Un altro posticino nella nostra memoria sarà riservato a Gabor Kiraly, quarantenne portiere “con la tuta”, o con il pigiama per i più sarcastici.
Quando la comodità viene preferita alla moda e alle ultime tendenze.
Protagonista, però, lo è stato anche in campo: con le sue parate ha tenuto a galla la sua Ungheria contro il titolatissimo Belgio, dovendo cedere solo nel finale alla maggiore qualità tecnica degli avversari.
Per non parlare della nostra nazionale italiana.
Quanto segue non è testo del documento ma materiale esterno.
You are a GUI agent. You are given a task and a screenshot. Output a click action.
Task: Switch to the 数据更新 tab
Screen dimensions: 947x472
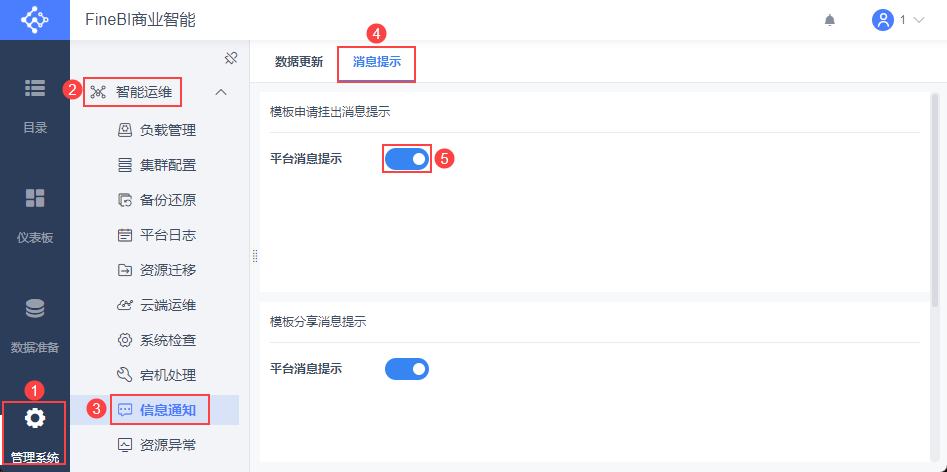299,62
Probabilmente quella meno talentuosa degli ultimi anni, ma con una grinta e con una determinazione che hanno permesso anche ai sostenitori più scettici di avvicinarsi con passione a questa squadra.
Un’impresa dopo l’altra: prima il Belgio, poi la Spagna. A momenti anche la Germania, ma la lotteria dei rigori non conosce regole e non perdona nessuno.
Probabilmente tra i vari inni risuona ancora nelle nostre orecchie quello della Francia.
Vuoi perché giocavano in casa e il tifo era tutto per loro, vuoi perché forse sentirsi uniti cantando la medesima sinfonia era un modo per evadere dalla paura e dal terrore generato dagli atti terroristici degli ultimi tempi.
E poi la finale, Francia contro Portogallo, che è stata la ciliegina sulla torta di una manifestazione elettrizzante.
Pronostico apparentemente già scritto, in favore dei “galletti”: padroni di casa, ricchi di talento, organizzazione e grande qualità.
Dall’altra parte un Portogallo forse mai convincente, arrivato in finale usufruendo di un calendario abbastanza agevole (Belgio a parte).
Ok, i Lusitani hanno Cristiano Ronaldo, uno tra i migliori giocatori del pianeta.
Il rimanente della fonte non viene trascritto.